* ABOUT THIS TASK: Write out the full listing again, exactly as it stands.

* RECORDS FOR THE TASK:
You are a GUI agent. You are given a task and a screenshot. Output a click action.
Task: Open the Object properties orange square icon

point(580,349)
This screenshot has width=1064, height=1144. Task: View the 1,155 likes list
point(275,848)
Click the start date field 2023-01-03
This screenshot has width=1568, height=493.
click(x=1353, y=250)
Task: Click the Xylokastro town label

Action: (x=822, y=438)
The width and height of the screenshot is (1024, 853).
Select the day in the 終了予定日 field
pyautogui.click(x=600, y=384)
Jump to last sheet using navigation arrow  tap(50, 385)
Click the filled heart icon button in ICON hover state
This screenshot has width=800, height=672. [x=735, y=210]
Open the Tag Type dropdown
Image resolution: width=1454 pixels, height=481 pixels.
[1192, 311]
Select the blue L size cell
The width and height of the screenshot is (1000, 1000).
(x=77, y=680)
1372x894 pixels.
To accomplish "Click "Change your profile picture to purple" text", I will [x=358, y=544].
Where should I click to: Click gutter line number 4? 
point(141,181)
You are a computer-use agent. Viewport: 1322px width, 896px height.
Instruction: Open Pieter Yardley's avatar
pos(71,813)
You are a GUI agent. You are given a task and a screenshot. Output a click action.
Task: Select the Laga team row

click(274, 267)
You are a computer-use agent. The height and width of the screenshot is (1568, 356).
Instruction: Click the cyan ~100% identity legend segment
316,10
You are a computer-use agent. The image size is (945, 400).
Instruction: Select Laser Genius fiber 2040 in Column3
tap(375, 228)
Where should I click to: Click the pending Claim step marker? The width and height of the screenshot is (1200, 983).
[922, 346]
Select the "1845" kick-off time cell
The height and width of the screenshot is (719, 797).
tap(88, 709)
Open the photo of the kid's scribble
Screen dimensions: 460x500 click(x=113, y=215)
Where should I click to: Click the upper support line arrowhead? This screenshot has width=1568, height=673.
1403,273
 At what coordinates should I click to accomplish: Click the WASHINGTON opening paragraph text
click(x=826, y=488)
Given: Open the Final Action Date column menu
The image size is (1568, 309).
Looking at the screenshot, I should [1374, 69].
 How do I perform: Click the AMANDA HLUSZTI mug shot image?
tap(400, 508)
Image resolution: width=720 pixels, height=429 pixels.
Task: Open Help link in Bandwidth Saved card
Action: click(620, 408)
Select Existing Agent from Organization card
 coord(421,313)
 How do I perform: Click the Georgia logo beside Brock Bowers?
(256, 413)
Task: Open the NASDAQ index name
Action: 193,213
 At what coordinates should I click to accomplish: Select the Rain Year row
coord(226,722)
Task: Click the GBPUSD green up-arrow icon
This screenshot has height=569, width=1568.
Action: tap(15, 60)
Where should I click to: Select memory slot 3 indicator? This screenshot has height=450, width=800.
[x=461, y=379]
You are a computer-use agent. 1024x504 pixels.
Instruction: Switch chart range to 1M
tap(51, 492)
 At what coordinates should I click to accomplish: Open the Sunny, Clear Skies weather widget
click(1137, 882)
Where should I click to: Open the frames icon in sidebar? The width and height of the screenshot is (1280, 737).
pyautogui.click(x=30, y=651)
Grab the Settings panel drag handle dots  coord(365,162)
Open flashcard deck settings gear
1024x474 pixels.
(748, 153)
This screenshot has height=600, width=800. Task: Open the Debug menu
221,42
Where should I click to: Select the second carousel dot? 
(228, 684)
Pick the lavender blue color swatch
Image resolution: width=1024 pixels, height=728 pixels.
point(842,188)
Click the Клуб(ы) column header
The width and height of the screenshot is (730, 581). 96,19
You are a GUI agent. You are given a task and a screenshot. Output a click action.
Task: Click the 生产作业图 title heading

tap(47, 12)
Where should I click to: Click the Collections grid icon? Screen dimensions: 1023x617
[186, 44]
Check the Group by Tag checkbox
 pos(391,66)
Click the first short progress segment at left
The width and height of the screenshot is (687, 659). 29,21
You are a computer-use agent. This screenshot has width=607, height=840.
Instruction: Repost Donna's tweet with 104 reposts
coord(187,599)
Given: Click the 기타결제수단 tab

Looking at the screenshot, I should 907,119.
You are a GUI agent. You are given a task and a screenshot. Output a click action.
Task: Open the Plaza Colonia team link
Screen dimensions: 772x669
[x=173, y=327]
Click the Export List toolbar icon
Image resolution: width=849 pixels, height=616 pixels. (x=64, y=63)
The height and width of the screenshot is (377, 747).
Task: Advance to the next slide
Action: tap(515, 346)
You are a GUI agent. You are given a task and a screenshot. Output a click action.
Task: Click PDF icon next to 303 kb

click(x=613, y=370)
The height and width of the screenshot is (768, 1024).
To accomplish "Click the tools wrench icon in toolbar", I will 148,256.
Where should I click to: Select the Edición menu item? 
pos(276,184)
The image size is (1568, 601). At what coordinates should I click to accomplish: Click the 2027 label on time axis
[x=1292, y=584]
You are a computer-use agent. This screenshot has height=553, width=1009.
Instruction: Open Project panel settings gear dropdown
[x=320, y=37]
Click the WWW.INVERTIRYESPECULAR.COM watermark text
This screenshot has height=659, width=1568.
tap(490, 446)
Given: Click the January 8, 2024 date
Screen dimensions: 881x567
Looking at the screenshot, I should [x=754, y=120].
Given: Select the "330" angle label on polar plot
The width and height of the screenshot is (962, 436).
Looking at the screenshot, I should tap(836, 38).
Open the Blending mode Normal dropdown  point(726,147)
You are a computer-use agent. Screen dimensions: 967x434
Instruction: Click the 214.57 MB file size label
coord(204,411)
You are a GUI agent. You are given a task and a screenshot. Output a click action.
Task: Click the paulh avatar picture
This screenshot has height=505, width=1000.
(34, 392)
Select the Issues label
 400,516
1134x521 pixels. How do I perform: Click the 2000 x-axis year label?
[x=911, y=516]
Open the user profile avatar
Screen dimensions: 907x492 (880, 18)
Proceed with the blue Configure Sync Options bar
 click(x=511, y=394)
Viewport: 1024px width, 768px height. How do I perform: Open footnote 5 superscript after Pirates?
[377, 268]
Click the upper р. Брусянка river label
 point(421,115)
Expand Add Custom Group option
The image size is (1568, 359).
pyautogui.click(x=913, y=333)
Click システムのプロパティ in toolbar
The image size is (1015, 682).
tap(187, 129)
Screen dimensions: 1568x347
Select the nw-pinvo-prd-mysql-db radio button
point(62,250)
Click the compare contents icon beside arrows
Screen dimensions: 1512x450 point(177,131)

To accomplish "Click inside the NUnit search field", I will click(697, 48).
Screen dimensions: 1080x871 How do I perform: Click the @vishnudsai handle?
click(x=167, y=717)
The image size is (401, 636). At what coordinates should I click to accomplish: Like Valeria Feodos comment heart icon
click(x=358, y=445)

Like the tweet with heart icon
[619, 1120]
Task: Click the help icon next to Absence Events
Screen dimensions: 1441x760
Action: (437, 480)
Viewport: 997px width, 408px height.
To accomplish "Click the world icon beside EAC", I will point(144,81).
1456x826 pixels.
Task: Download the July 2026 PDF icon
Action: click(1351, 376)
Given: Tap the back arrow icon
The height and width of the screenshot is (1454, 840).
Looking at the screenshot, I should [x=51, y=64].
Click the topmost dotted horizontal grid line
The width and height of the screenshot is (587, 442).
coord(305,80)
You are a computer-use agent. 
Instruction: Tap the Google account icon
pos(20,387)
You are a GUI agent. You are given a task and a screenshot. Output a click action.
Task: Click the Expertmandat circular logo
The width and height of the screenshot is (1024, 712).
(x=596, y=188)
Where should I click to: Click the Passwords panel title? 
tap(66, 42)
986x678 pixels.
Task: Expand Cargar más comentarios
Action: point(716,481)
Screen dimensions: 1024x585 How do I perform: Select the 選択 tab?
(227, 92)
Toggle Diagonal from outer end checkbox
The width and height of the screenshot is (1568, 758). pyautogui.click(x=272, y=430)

* TASK ANSWER:
You are a GUI agent. You are given a task and a screenshot. Output a click action.
Task: Open the Object properties orange square icon

point(580,349)
This screenshot has width=1064, height=1144. Task: View the 1,155 likes list
point(275,848)
Click the start date field 2023-01-03
This screenshot has width=1568, height=493.
click(x=1353, y=250)
Task: Click the Xylokastro town label

Action: (x=822, y=438)
The width and height of the screenshot is (1024, 853).
Select the day in the 終了予定日 field
pyautogui.click(x=600, y=384)
Jump to last sheet using navigation arrow  tap(50, 385)
Click the filled heart icon button in ICON hover state
This screenshot has width=800, height=672. [x=735, y=210]
Open the Tag Type dropdown
Image resolution: width=1454 pixels, height=481 pixels.
[1192, 311]
Select the blue L size cell
The width and height of the screenshot is (1000, 1000).
(x=77, y=680)
1372x894 pixels.
To accomplish "Click "Change your profile picture to purple" text", I will [x=358, y=544].
Where should I click to: Click gutter line number 4? 
point(141,181)
You are a computer-use agent. Viewport: 1322px width, 896px height.
Instruction: Open Pieter Yardley's avatar
pos(71,813)
You are a GUI agent. You are given a task and a screenshot. Output a click action.
Task: Select the Laga team row

click(274, 267)
You are a computer-use agent. The height and width of the screenshot is (1568, 356).
Instruction: Click the cyan ~100% identity legend segment
316,10
You are a computer-use agent. The image size is (945, 400).
Instruction: Select Laser Genius fiber 2040 in Column3
tap(375, 228)
Where should I click to: Click the pending Claim step marker? The width and height of the screenshot is (1200, 983).
[922, 346]
Select the "1845" kick-off time cell
The height and width of the screenshot is (719, 797).
tap(88, 709)
Open the photo of the kid's scribble
Screen dimensions: 460x500 click(x=113, y=215)
Where should I click to: Click the upper support line arrowhead? This screenshot has width=1568, height=673.
1403,273
 At what coordinates should I click to accomplish: Click the WASHINGTON opening paragraph text
click(x=826, y=488)
Given: Open the Final Action Date column menu
The image size is (1568, 309).
Looking at the screenshot, I should [1374, 69].
 How do I perform: Click the AMANDA HLUSZTI mug shot image?
tap(400, 508)
Image resolution: width=720 pixels, height=429 pixels.
Task: Open Help link in Bandwidth Saved card
Action: click(620, 408)
Select Existing Agent from Organization card
 coord(421,313)
 How do I perform: Click the Georgia logo beside Brock Bowers?
(256, 413)
Task: Open the NASDAQ index name
Action: 193,213
 At what coordinates should I click to accomplish: Select the Rain Year row
coord(226,722)
Task: Click the GBPUSD green up-arrow icon
This screenshot has height=569, width=1568.
Action: tap(15, 60)
Where should I click to: Select memory slot 3 indicator? This screenshot has height=450, width=800.
[x=461, y=379]
You are a computer-use agent. 1024x504 pixels.
Instruction: Switch chart range to 1M
tap(51, 492)
 At what coordinates should I click to accomplish: Open the Sunny, Clear Skies weather widget
click(1137, 882)
Where should I click to: Open the frames icon in sidebar? The width and height of the screenshot is (1280, 737).
pyautogui.click(x=30, y=651)
Grab the Settings panel drag handle dots  coord(365,162)
Open flashcard deck settings gear
1024x474 pixels.
(748, 153)
This screenshot has height=600, width=800. Task: Open the Debug menu
221,42
Where should I click to: Select the second carousel dot? 
(228, 684)
Pick the lavender blue color swatch
Image resolution: width=1024 pixels, height=728 pixels.
point(842,188)
Click the Клуб(ы) column header
The width and height of the screenshot is (730, 581). 96,19
You are a GUI agent. You are given a task and a screenshot. Output a click action.
Task: Click the 生产作业图 title heading

tap(47, 12)
Where should I click to: Click the Collections grid icon? Screen dimensions: 1023x617
[186, 44]
Check the Group by Tag checkbox
 pos(391,66)
Click the first short progress segment at left
The width and height of the screenshot is (687, 659). 29,21
You are a computer-use agent. This screenshot has width=607, height=840.
Instruction: Repost Donna's tweet with 104 reposts
coord(187,599)
Given: Click the 기타결제수단 tab

Looking at the screenshot, I should 907,119.
You are a GUI agent. You are given a task and a screenshot. Output a click action.
Task: Open the Plaza Colonia team link
Screen dimensions: 772x669
[x=173, y=327]
Click the Export List toolbar icon
Image resolution: width=849 pixels, height=616 pixels. (x=64, y=63)
The height and width of the screenshot is (377, 747).
Task: Advance to the next slide
Action: tap(515, 346)
You are a GUI agent. You are given a task and a screenshot. Output a click action.
Task: Click PDF icon next to 303 kb

click(x=613, y=370)
The height and width of the screenshot is (768, 1024).
To accomplish "Click the tools wrench icon in toolbar", I will 148,256.
Where should I click to: Select the Edición menu item? 
pos(276,184)
The image size is (1568, 601). At what coordinates should I click to accomplish: Click the 2027 label on time axis
[x=1292, y=584]
You are a computer-use agent. This screenshot has height=553, width=1009.
Instruction: Open Project panel settings gear dropdown
[x=320, y=37]
Click the WWW.INVERTIRYESPECULAR.COM watermark text
This screenshot has height=659, width=1568.
tap(490, 446)
Given: Click the January 8, 2024 date
Screen dimensions: 881x567
Looking at the screenshot, I should [x=754, y=120].
Given: Select the "330" angle label on polar plot
The width and height of the screenshot is (962, 436).
Looking at the screenshot, I should tap(836, 38).
Open the Blending mode Normal dropdown  point(726,147)
You are a computer-use agent. Screen dimensions: 967x434
Instruction: Click the 214.57 MB file size label
coord(204,411)
You are a GUI agent. You are given a task and a screenshot. Output a click action.
Task: Click the paulh avatar picture
This screenshot has height=505, width=1000.
(34, 392)
Select the Issues label
 400,516
1134x521 pixels. How do I perform: Click the 2000 x-axis year label?
[x=911, y=516]
Open the user profile avatar
Screen dimensions: 907x492 (880, 18)
Proceed with the blue Configure Sync Options bar
 click(x=511, y=394)
Viewport: 1024px width, 768px height. How do I perform: Open footnote 5 superscript after Pirates?
[377, 268]
Click the upper р. Брусянка river label
 point(421,115)
Expand Add Custom Group option
The image size is (1568, 359).
pyautogui.click(x=913, y=333)
Click システムのプロパティ in toolbar
The image size is (1015, 682).
tap(187, 129)
Screen dimensions: 1568x347
Select the nw-pinvo-prd-mysql-db radio button
point(62,250)
Click the compare contents icon beside arrows
Screen dimensions: 1512x450 point(177,131)

To accomplish "Click inside the NUnit search field", I will click(697, 48).
Screen dimensions: 1080x871 How do I perform: Click the @vishnudsai handle?
click(x=167, y=717)
The image size is (401, 636). At what coordinates should I click to accomplish: Like Valeria Feodos comment heart icon
click(x=358, y=445)

Like the tweet with heart icon
[619, 1120]
Task: Click the help icon next to Absence Events
Screen dimensions: 1441x760
Action: (437, 480)
Viewport: 997px width, 408px height.
To accomplish "Click the world icon beside EAC", I will point(144,81).
1456x826 pixels.
Task: Download the July 2026 PDF icon
Action: click(1351, 376)
Given: Tap the back arrow icon
The height and width of the screenshot is (1454, 840).
Looking at the screenshot, I should [x=51, y=64].
Click the topmost dotted horizontal grid line
The width and height of the screenshot is (587, 442).
coord(305,80)
You are a computer-use agent. 
Instruction: Tap the Google account icon
pos(20,387)
You are a GUI agent. You are given a task and a screenshot. Output a click action.
Task: Click the Expertmandat circular logo
The width and height of the screenshot is (1024, 712).
(x=596, y=188)
Where should I click to: Click the Passwords panel title? 
tap(66, 42)
986x678 pixels.
Task: Expand Cargar más comentarios
Action: point(716,481)
Screen dimensions: 1024x585 How do I perform: Select the 選択 tab?
(227, 92)
Toggle Diagonal from outer end checkbox
The width and height of the screenshot is (1568, 758). pyautogui.click(x=272, y=430)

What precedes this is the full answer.